発汗が停止し皮膚は乾燥しています。体温調節能力を失い、体温が40.5度以上で意識障害が認められます。非常に危険で死の危険性が高い状態です。体温が41度を超えてくると、臓器不全や中枢神経障害が起き生体が機能しなくなってきます。

対処方法

とにかく冷却です。重要ポイントはいかに早く体温を下げられるかだということです。目安としては30分以内に40度以下にすることです。そして救急隊を待ちます。「寒い」と言われるくらいまで冷却してください。

水道が近くにあるならばホースをつなぎ全身に水をかけ、室内の利用が可能であればエアコンは出力最大にし、扇風機や氷のう、アイスパックなど冷却できるものを総動員します。

体はよくできているので、体にとって何か不都合なことがあれば必ずサインをだしてくれます。

体の中の水分が減ってきたなら喉の渇きを感じ、かなり不足すると頭痛・めまいなどの脱水症状がでてきます。更に電解質が不足すると筋肉の痛みやけいれんが起きます。

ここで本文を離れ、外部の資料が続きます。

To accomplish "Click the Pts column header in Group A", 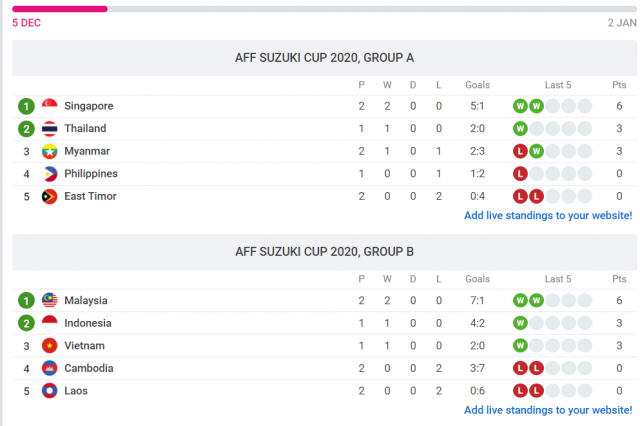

これらの体からのサインを見落さず、各ステップでの適切な処置を施すことで、次のステップに進行させず自分の命を守るとができます。

暑さになれるまでの期間は2週間

次に、熱中症を未然に防ぐための対策についてです。汗の量が増えて、体温が下げられる状態になるまでに約2週間かかります。

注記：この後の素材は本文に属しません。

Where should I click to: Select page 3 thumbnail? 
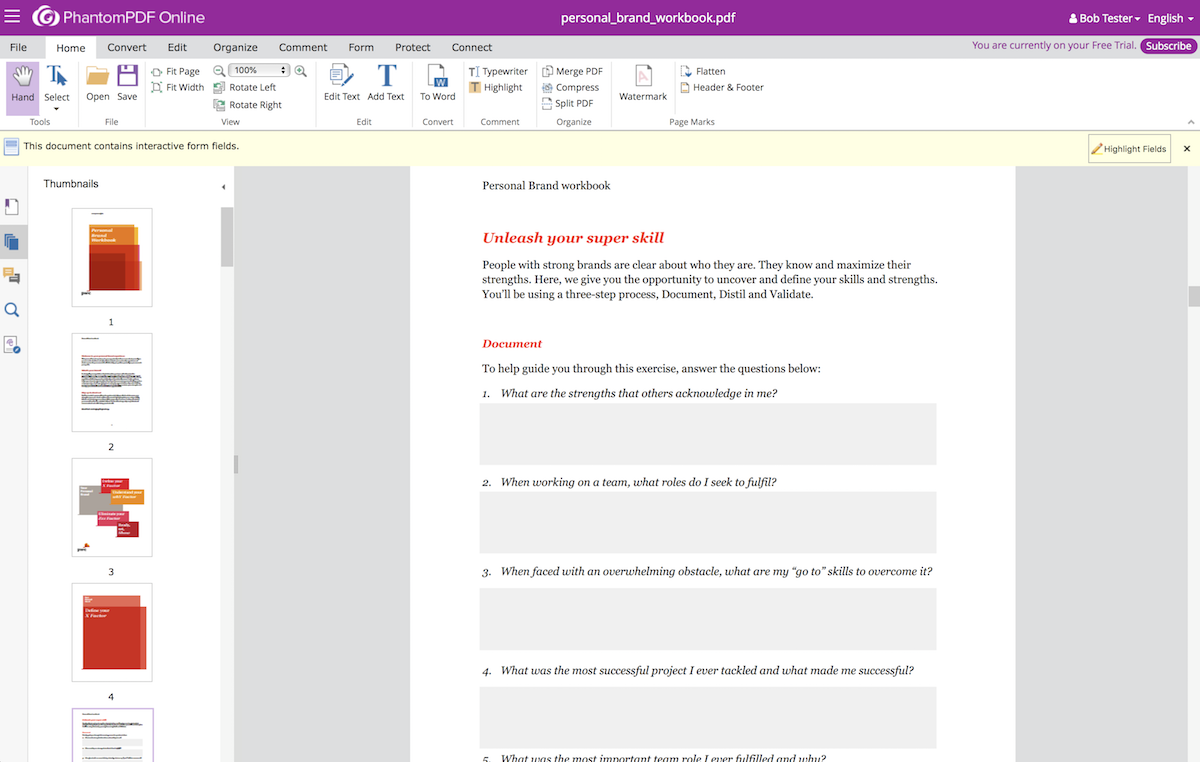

人は体が暑さに慣れるまで、汗をうまくかけず熱を外に逃がすことができません。それにより体温が上昇し、熱中症を発症しやすくなります。

運動量はステップアップ

基本的に運動量を落とし、徐々に高めるイメージです。

☑運動時間は、30分~100分

☑激しい運動を控える

☑気温が高くなり始める5~6月から開始

暑さに慣れるまでは3日以上空けずに行うようにします。海外の暑熱環境地域では最低でも5日以上前に現地に入り上記の練習内容を行います。なぜなら、暑さに慣れ始めるのに5日かかるからです。

但し、暑さに慣れるまでの期間は個人の生活環境や状態(冷房の使い方・睡眠時間等)により異なります。

まとめ

  • 各ステップで適切な対処を行う

死に至る危険性を遠ざけることができます。

  • 暑さになれるまでの2週間は、練習時間・運動強度を落とす

➡正常な発汗により熱を体に貯めこまず熱中症を防ぐことができます。